Extracted material »
○ ○ ○ ○ ○ ○ ○
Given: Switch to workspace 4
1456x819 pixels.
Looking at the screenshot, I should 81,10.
○ ○ ○ ○ ○ ○ ○
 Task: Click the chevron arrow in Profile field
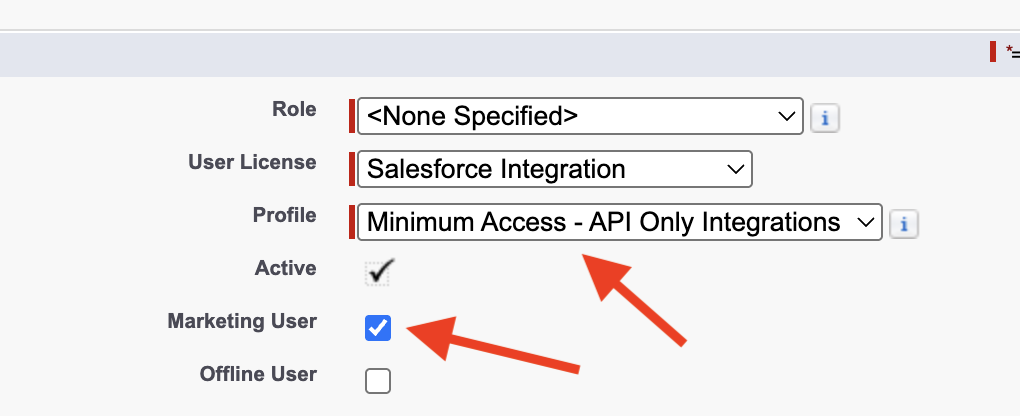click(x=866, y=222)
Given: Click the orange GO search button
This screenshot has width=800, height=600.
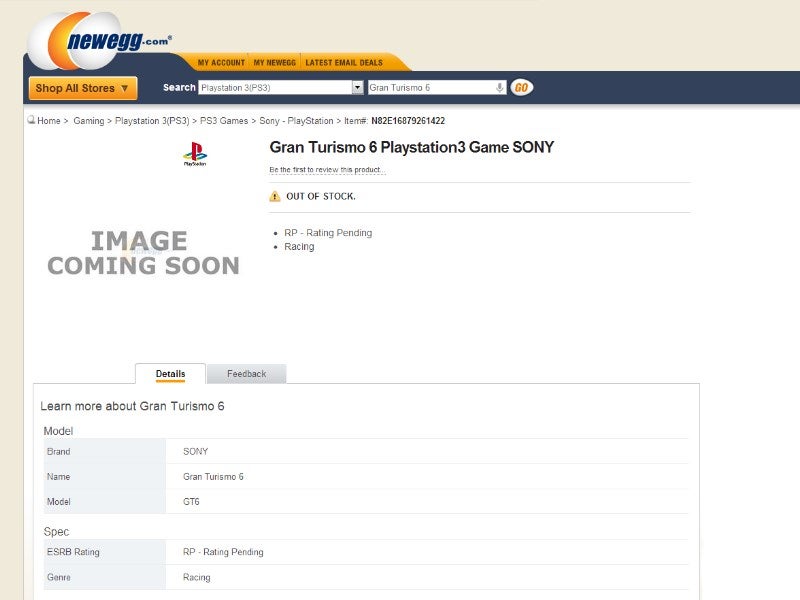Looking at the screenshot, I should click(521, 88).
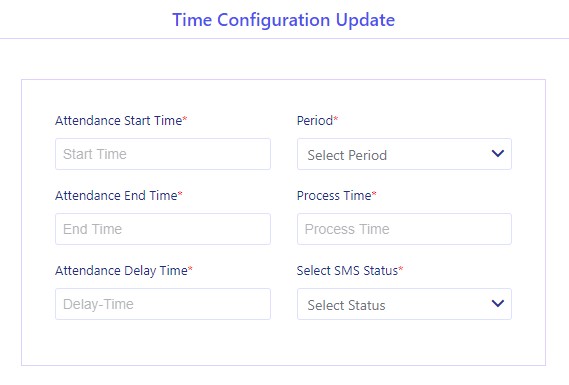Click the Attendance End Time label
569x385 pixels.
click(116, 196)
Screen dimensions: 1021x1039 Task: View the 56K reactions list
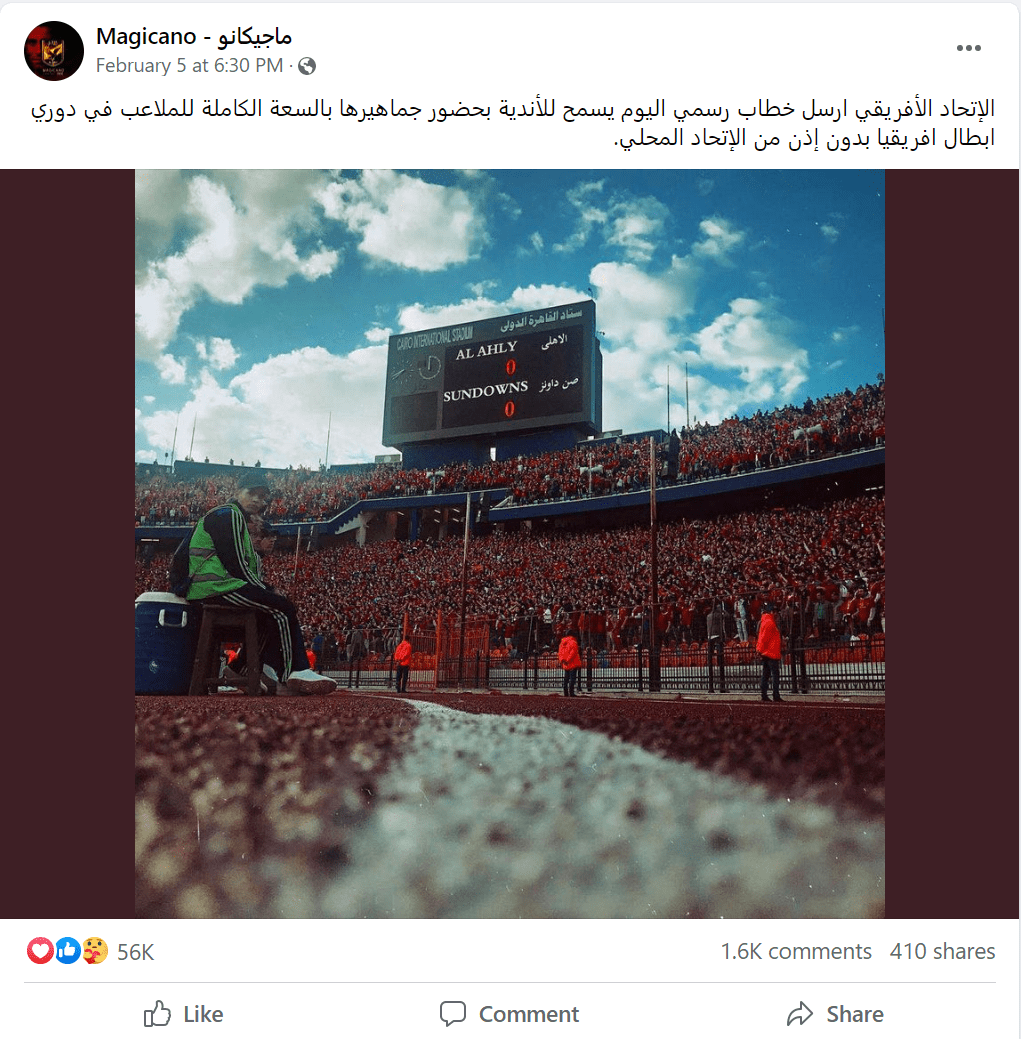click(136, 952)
○ ○ ○ ○ ○ ○ ○
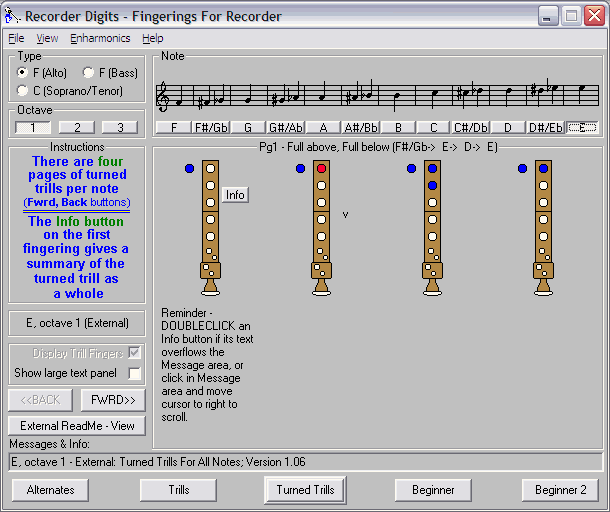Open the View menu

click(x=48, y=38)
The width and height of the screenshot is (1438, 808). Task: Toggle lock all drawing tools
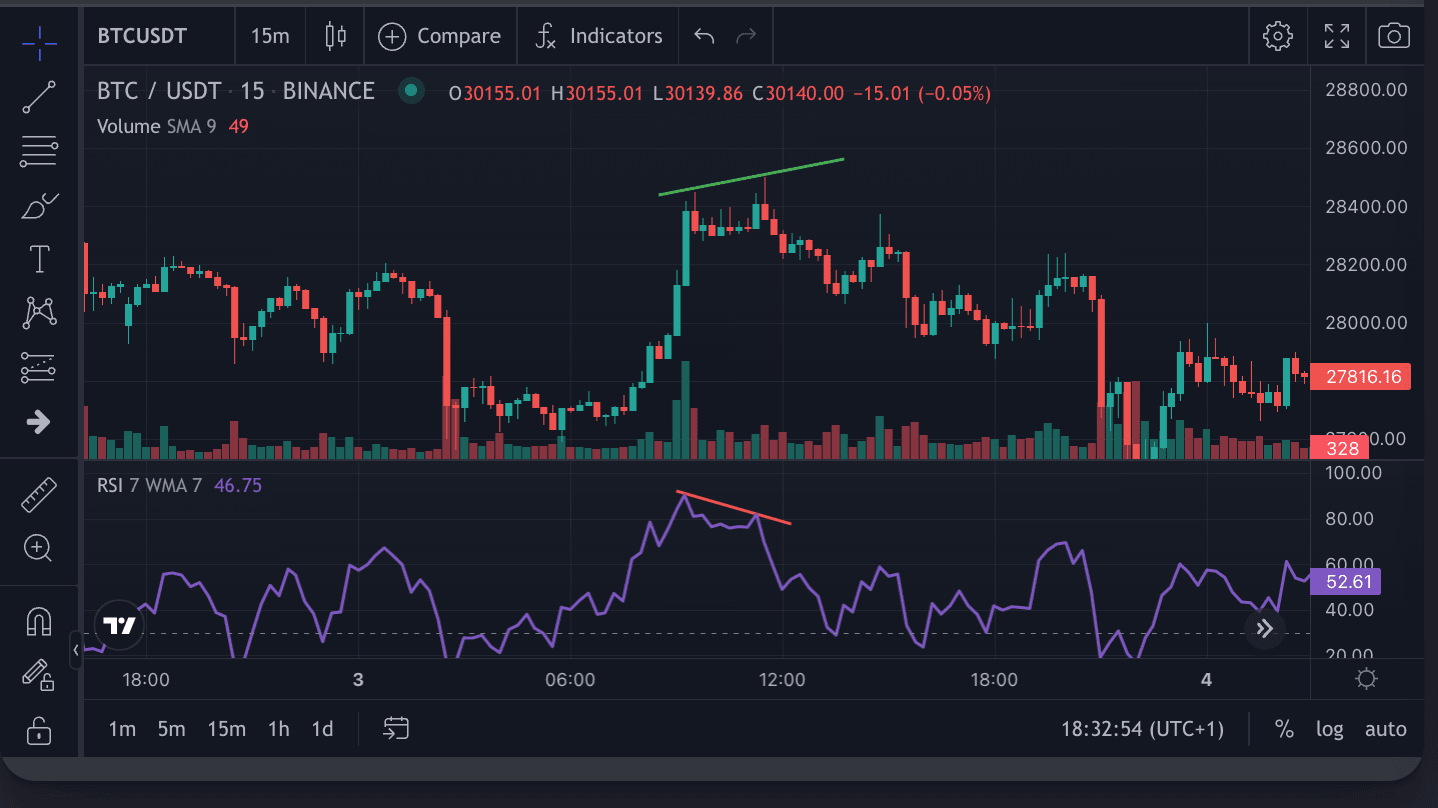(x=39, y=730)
○ ○ ○ ○ ○ ○ ○
Prompt » The lines that mention the word "Given" should be pulled from the records above.

Answer space »
Given: Switch to workspace 4
Given: Click the orange GO search button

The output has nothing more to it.